Catalysis through the ages 2 – energy catalysts

Catalysts have been instrumental in human development, especially in producing energy. For over 100 years catalysts have transformed how we get from A to B, and will continue to do so by giving us cleaner greener alternative fuels. So how have energy catalysts developed over time?

By Aditya Sengar, Research Associate in the Department of Bioengineering.

The Chinese use two brush strokes to write the word crisis. One brush stroke stands for danger; the other for opportunity. In a crisis, be aware of the danger but recognize the opportunity.” The quote by John F. Kennedy, the 35th President of the United States, has stood the test of time and is relevant to the context of the catalysis industry today. Set in motion by the two World Wars, the industry paved the way for the world to transition from a coal-based economy to crude oil-based economy. Now it’s central to the transition away from carbon-intensive fossil fuels.

End of the coal era

The world witnessed the dangers of excessive reliance on coal at the end of the 19th century. Coal burning caused rising air pollution. London recorded the highest air particulate concentration in the 1890s. The commercial exploitation of oil wells from the 1850s meant that this was considered the future of energy during those times.

Crude oil consists of long carbon-chain molecules. These are broken down to smaller chain molecules to make the petroleum products we are familiar with: petrol, diesel and aviation fuels. Thermal cracking, an industry standard until the 1940s, required burning crude oil at high temperatures to produce petroleum products. The process was still dirty. Catalytic cracking, developed and refined in the 1930s in the USA, produced higher-octane fuels. These gave an edge to Allied Forces’ fighter aircraft over their German counterparts during World War II. The process soon replaced thermal cracking in crude oil refineries.

Modern day catalytic cracking involves a catalyst in powder form, with molecular cage-like structures at nanoscales. These energy catalysts hold longer-chain crude oil and provide ion-exchange reactions for an easy breakdown to petroleum products. These catalysts are the result of a long chain of research development throughout the 20th century.

Nelson’s Column during the Great Smog of 1952. A period of unusually cold weather, combined with an anticyclone and windless conditions, collected airborne pollutants – mostly arising from the use of coal – to form a thick layer of smog over the city.

1970s energy crisis

In the 1970s, an energy crisis hit the Western World. With oil supply saturating in Germany, USA and Venezuela, crude oil price rises rose and led to a decade-long economic crisis. The crisis also gave an impetus to public concerns about the environmental effect of burning coal and crude oil. ­The catalyst industry developed processes for cleaner production of energy using coal, natural gas and oil, or sometimes even replacing them.

Early 20th century energy catalysts 

After the First World War, Germany was fulfilling 14% of its energy supply with synthetic liquid fuel. Liquid fuel has the advantage over coal of being much easier to transport. The process to make synthetic fuels was developed by chemists Franz Fischer and Hans Tropsch in the 1920s.

▸ **Goal**: Repeat the passage of the article on energy catalysts from "Early 20th century" up to and including "in the 1920s.", word for word.

▸ **Raw data**:
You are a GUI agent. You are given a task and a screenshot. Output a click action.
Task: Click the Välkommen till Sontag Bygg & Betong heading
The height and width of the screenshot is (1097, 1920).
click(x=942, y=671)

▸ **Answer to the task**:
Early 20th century energy catalysts 

After the First World War, Germany was fulfilling 14% of its energy supply with synthetic liquid fuel. Liquid fuel has the advantage over coal of being much easier to transport. The process to make synthetic fuels was developed by chemists Franz Fischer and Hans Tropsch in the 1920s.